EXCERPTED DATA: Begin

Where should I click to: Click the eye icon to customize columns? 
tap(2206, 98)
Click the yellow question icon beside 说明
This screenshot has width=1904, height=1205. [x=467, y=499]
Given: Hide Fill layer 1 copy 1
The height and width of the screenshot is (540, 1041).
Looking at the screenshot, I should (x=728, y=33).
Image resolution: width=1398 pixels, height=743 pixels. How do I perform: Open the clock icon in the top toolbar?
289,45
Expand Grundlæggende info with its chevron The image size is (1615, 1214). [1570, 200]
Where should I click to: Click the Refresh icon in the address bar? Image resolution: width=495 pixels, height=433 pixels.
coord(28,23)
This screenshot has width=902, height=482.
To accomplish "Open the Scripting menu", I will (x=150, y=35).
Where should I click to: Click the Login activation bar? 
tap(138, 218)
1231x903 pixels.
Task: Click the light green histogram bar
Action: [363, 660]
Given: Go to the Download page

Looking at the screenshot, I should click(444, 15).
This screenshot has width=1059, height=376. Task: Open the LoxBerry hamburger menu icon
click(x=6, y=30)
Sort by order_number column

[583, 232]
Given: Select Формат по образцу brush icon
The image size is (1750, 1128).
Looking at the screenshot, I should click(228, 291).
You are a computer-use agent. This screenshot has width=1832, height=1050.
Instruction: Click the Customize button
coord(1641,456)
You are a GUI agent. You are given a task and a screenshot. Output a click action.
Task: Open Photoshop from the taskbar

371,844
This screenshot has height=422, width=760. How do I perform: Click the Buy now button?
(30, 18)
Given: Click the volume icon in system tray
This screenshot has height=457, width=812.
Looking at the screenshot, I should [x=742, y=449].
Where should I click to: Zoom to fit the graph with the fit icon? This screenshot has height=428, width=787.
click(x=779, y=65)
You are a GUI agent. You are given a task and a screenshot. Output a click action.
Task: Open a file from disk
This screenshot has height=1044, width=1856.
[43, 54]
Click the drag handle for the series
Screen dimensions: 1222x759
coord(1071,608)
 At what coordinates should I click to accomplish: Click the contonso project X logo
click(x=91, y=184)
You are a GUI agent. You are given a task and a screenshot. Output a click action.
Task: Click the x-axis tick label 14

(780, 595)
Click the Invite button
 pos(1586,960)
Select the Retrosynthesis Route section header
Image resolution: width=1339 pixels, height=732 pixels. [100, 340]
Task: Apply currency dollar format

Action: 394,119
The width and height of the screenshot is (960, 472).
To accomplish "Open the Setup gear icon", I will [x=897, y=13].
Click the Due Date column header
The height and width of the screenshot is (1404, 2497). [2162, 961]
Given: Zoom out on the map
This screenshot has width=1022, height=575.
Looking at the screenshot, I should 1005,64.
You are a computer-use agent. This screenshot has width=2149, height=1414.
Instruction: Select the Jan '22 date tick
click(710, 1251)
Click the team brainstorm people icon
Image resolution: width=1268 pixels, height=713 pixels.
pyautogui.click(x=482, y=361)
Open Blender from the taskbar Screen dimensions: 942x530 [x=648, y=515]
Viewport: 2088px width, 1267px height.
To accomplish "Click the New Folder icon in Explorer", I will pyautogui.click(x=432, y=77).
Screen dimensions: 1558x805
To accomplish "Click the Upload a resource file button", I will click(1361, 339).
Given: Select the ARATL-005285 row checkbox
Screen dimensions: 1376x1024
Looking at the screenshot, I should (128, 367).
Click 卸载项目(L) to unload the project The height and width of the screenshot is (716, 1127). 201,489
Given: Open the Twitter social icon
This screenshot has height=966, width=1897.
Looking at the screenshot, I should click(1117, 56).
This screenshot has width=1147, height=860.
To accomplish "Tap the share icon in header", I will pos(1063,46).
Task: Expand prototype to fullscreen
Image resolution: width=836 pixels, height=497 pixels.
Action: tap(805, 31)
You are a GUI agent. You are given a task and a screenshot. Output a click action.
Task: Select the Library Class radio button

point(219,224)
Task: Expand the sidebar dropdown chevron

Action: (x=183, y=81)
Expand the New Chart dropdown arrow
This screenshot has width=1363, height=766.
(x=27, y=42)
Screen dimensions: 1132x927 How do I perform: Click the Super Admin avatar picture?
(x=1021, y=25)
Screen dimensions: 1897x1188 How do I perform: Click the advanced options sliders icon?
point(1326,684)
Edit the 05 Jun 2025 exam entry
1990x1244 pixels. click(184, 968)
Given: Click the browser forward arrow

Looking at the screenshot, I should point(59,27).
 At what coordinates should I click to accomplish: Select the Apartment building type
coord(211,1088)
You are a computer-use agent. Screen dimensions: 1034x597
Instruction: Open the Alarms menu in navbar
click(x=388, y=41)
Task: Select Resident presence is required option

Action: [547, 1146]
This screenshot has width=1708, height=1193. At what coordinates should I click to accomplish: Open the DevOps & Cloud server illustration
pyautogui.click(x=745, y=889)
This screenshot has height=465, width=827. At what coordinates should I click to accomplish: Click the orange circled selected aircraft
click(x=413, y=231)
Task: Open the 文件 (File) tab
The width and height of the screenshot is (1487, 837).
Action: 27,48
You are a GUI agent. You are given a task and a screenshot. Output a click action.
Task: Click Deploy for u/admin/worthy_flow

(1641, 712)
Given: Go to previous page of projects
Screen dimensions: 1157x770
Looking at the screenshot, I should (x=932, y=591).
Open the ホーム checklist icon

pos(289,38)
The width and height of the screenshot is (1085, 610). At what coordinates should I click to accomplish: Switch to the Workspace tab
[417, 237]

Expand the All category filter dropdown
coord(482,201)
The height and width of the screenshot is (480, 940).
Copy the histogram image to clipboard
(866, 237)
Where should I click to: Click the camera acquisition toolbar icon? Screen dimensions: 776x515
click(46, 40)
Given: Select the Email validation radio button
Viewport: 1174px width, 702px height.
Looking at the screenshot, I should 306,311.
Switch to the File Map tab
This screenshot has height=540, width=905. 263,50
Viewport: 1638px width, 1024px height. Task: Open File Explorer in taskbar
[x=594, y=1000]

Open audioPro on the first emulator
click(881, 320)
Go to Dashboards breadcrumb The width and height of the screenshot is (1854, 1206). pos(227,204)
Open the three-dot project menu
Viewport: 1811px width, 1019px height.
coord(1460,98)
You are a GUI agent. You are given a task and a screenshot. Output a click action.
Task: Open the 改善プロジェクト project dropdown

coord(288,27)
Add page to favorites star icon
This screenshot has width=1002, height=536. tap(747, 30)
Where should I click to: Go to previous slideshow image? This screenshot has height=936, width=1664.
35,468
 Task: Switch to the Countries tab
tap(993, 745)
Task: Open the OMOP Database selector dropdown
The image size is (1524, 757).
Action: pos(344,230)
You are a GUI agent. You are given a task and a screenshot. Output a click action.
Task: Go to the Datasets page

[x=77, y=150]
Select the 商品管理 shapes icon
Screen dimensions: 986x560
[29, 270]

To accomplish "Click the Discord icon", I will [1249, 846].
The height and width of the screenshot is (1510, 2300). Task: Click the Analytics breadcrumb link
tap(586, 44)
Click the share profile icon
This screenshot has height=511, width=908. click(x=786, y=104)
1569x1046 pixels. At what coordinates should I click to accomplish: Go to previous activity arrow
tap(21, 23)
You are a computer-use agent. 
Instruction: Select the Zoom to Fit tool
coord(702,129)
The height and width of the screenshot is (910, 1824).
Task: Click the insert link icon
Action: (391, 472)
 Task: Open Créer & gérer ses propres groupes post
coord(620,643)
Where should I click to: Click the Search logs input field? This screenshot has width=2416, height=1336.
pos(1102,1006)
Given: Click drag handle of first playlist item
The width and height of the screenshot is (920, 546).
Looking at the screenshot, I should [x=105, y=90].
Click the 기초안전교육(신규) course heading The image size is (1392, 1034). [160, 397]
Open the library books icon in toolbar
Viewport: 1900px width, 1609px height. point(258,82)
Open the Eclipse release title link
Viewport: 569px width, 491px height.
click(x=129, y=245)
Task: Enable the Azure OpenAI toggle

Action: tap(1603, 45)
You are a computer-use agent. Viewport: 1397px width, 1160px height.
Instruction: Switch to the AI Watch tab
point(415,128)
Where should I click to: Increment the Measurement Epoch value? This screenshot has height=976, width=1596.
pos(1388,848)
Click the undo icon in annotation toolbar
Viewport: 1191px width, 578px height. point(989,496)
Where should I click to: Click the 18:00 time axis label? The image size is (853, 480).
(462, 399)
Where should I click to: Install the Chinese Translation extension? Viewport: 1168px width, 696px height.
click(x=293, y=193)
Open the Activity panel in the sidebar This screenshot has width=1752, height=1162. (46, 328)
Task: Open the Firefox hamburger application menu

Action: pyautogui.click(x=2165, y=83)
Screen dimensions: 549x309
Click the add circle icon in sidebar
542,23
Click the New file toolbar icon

EXCERPTED DATA: End

▸ REQUIRED ACTION: Whenever the word "will" appears in a line above, copy that line.

▸ ANSWER BOX:
To accomplish "Open the Scripting menu", I will (x=150, y=35).
To accomplish "Open the Setup gear icon", I will [x=897, y=13].
To accomplish "Click the New Folder icon in Explorer", I will pyautogui.click(x=432, y=77).
To accomplish "Click the Upload a resource file button", I will click(1361, 339).
To accomplish "Tap the share icon in header", I will pos(1063,46).
To accomplish "Click the Discord icon", I will [1249, 846].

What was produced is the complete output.